Prove $f$ entire and with a pole at infinity to be polynomial

The question has been asked before, but I can't seem to wrap my head around it. I guess I'm missing something.

There is a certain part where I'm experiencing problems, and I can't seem to find an answer to that specific part in the other question(s).

If $f$ is entire and $\lim_{z\to \infty} f(z)= \infty$ then $f$ is polynomial.

Proof:

Since $f$ is entire it can be expanded as a Taylor-series.

$$f(z) =\sum_{n=0}^{+\infty} a_n z^n$$

To prove $f$ would be polynomial I would have to prove $(\exists N)(\forall n > N)(a_n = 0)$

Define:

$$g(z) = f\left( \frac{1}{z}\right) = \sum_{n=0}^{+\infty} a_n\left(\frac{1}{z}\right)^n$$

Since $0$ is a pole (see below) of $g(z)$ the expansion above would be it's corresponding Laurent-expansion. And by definition of a pole $(\exists N)(\forall n >N)(a_n = 0)$.

Q.E.D.

However

Why is $0$ a pole of $g(z)$, why does $\lim_{z \to \infty} f(z) = \infty$ imply $0$ to be a pole of $g(z)$? I know $\lim_{z \to \infty} f(z) = \infty$ implies $\infty$ to be a pole of $f(z)$, but then...?

Well, $g(0)=f\left(\frac10\right)=f(\infty)=\infty$.

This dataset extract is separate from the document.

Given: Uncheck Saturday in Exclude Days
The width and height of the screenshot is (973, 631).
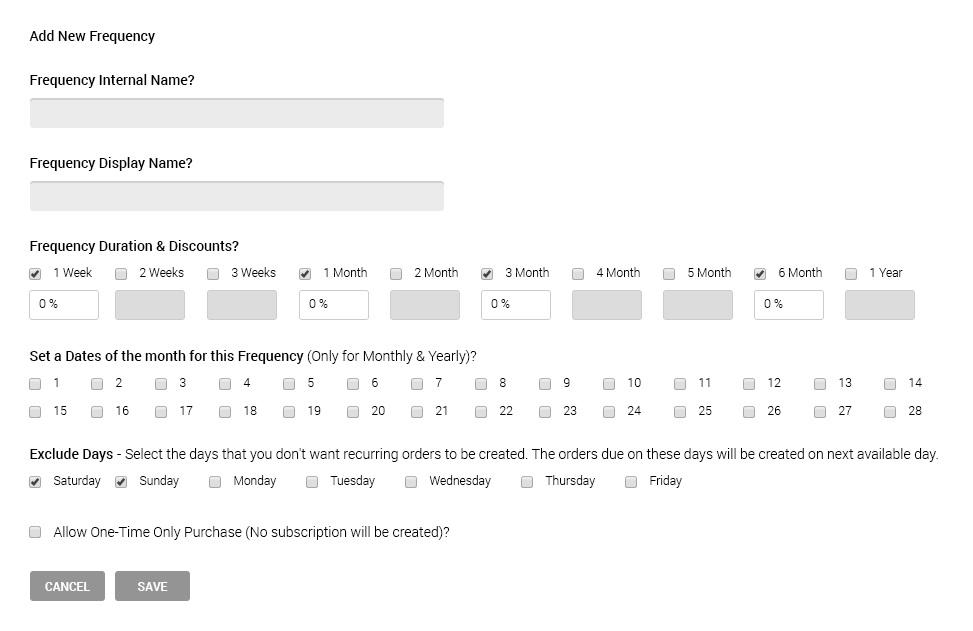Looking at the screenshot, I should point(35,481).
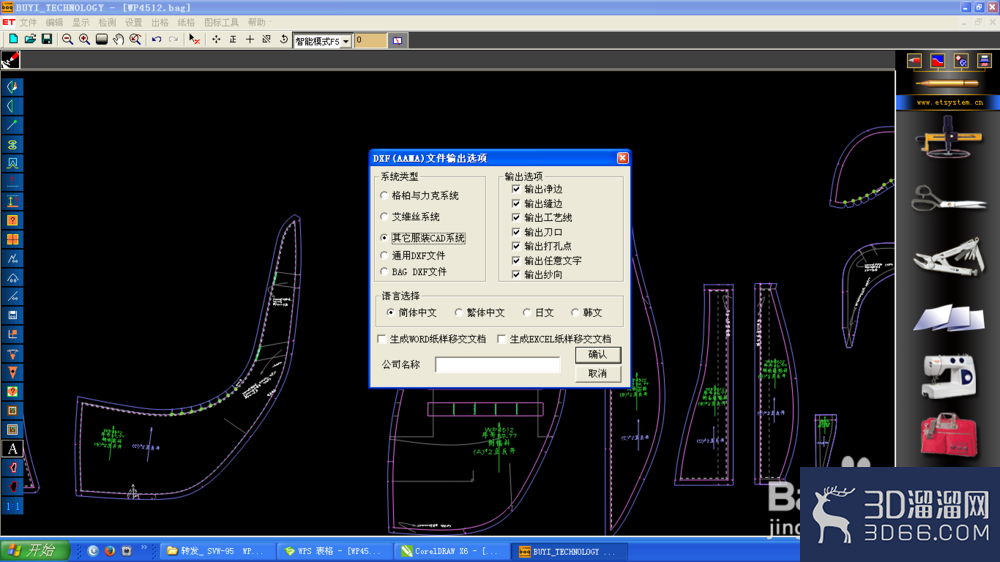
Task: Click the 公司名称 input field
Action: tap(497, 364)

• Hmm, how did I miss this :) Thanks – dietervdf Dec 24 '14 at 4:19
• Sometimes one's thinking gets off track and it's easy to overlook the obvious. Often times you can catch it after putting the problem away for awhile and coming back to it with fresh eyes. :) – Tim Raczkowski Dec 24 '14 at 4:22
• I think the author of this answer has essentially the right idea, the only problem is that $f(1/0)$ is technically meaningless. To be correct, you need to talk about $f(1/z)$ in arbitrarily small nrighborhoods of $0$. See Bombyx mori's answer and my comment! Cheers! – Robert Lewis Dec 24 '14 at 4:48
• Yes I did wave my hands over the details, but it's not uncommon to view $1/z$ as a map of the extended complex plane (as realized by stereographic projection) into itself, and to say that this map sends 0 to the point at infinity. – Tim Raczkowski Dec 24 '14 at 4:59
• OK, the point at $\infty$ passes, since 'tis the Yule. And who doesn't hand wave now and again? Holiday Cheers! – Robert Lewis Dec 24 '14 at 22:46

Note that when $z\rightarrow \infty, w=\frac{1}{z}\rightarrow 0$. And since $f(z)\rightarrow \infty$ as $z\rightarrow \infty$, there is no essential singularity. So $g(w)$ must have a pole of finite order at $\infty$.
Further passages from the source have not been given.